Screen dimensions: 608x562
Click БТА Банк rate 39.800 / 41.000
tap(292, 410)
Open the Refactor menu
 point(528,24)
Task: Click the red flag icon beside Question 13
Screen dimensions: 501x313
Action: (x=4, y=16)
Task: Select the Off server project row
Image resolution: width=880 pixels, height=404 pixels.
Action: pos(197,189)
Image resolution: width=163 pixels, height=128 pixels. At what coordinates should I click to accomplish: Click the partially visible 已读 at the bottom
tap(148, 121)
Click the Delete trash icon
────────
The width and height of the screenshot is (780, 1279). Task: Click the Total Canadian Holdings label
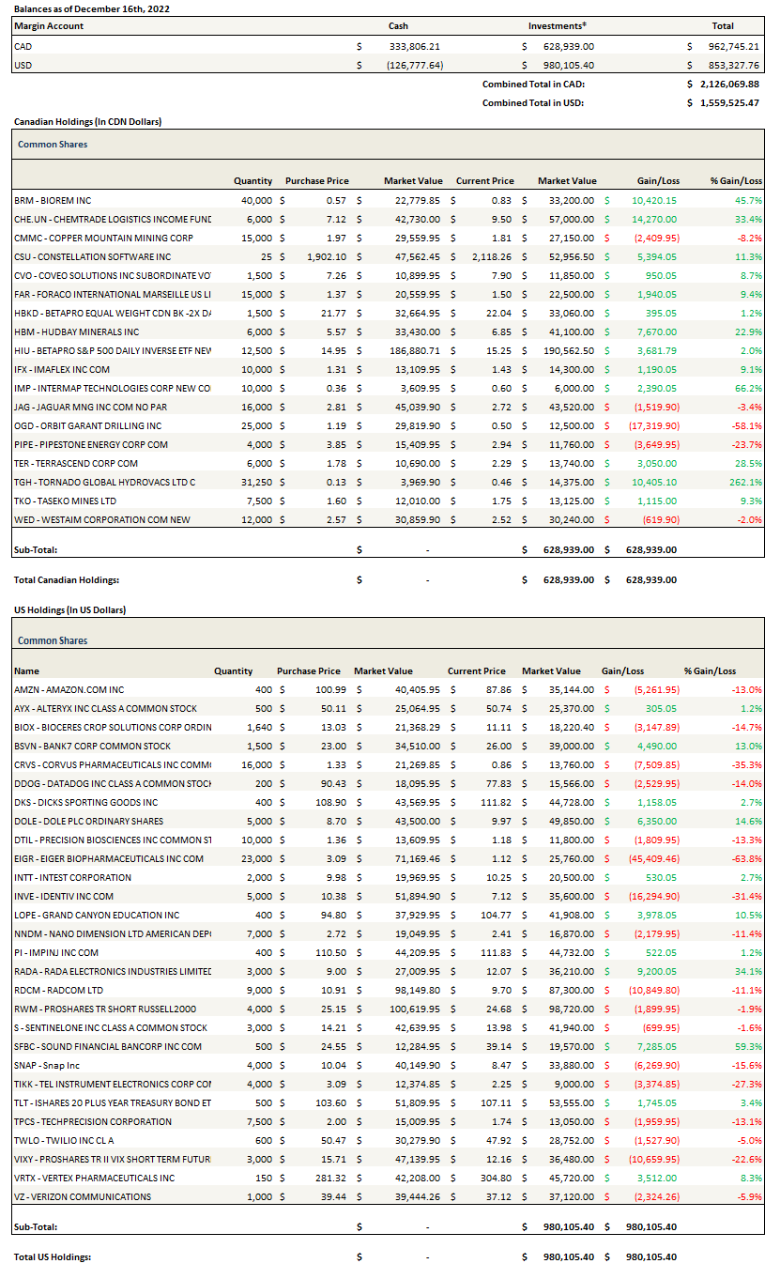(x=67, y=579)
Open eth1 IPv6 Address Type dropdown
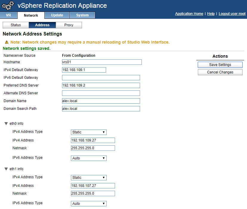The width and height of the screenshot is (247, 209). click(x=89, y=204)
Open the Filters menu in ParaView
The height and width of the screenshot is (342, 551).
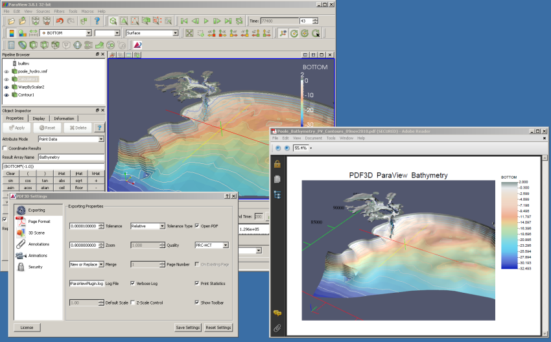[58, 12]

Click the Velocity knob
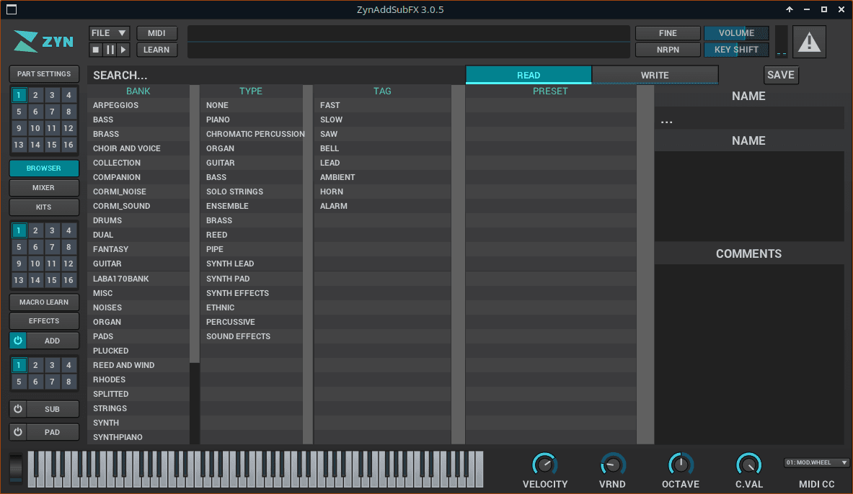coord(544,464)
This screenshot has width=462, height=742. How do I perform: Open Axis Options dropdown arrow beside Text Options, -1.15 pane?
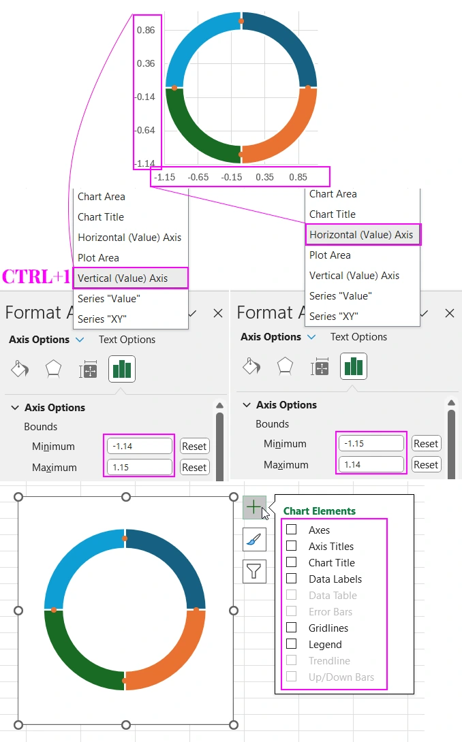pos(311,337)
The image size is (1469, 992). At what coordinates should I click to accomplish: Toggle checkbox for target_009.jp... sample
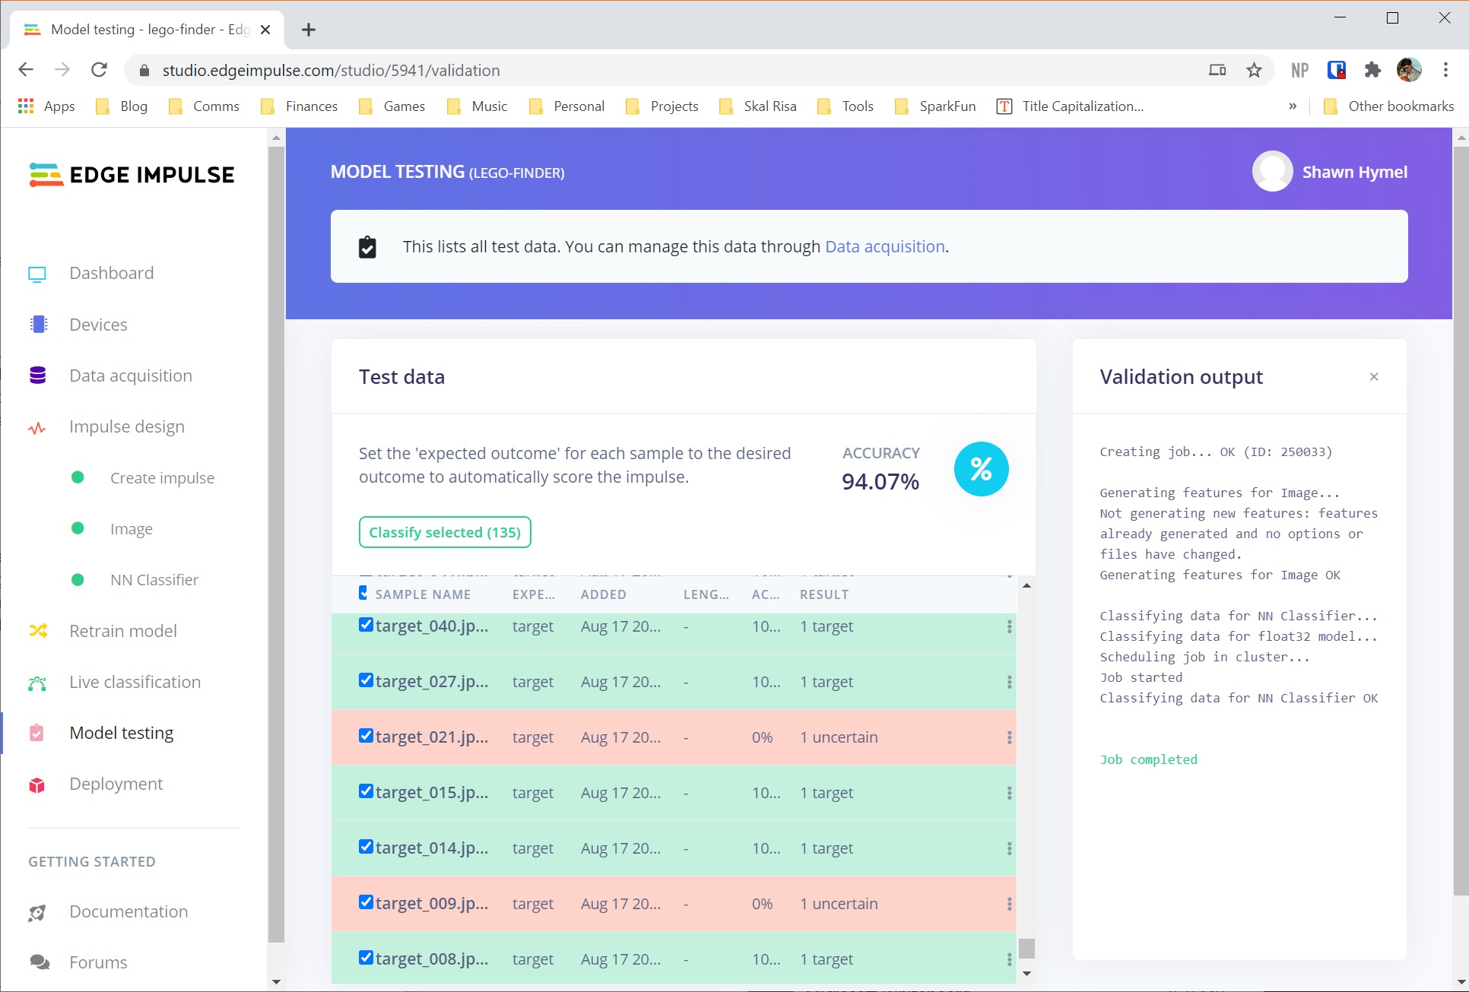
────────
Exercise prompt: Scan the lines above for "Task: Click the red" and for "Click the Delete trash icon". Repeat exactly the line holding each of them and every line in between.

Final answer:
Task: Click the red flag icon beside Question 13
Screen dimensions: 501x313
Action: (x=4, y=16)
Task: Select the Off server project row
Image resolution: width=880 pixels, height=404 pixels.
Action: pos(197,189)
Image resolution: width=163 pixels, height=128 pixels. At what coordinates should I click to accomplish: Click the partially visible 已读 at the bottom
tap(148, 121)
Click the Delete trash icon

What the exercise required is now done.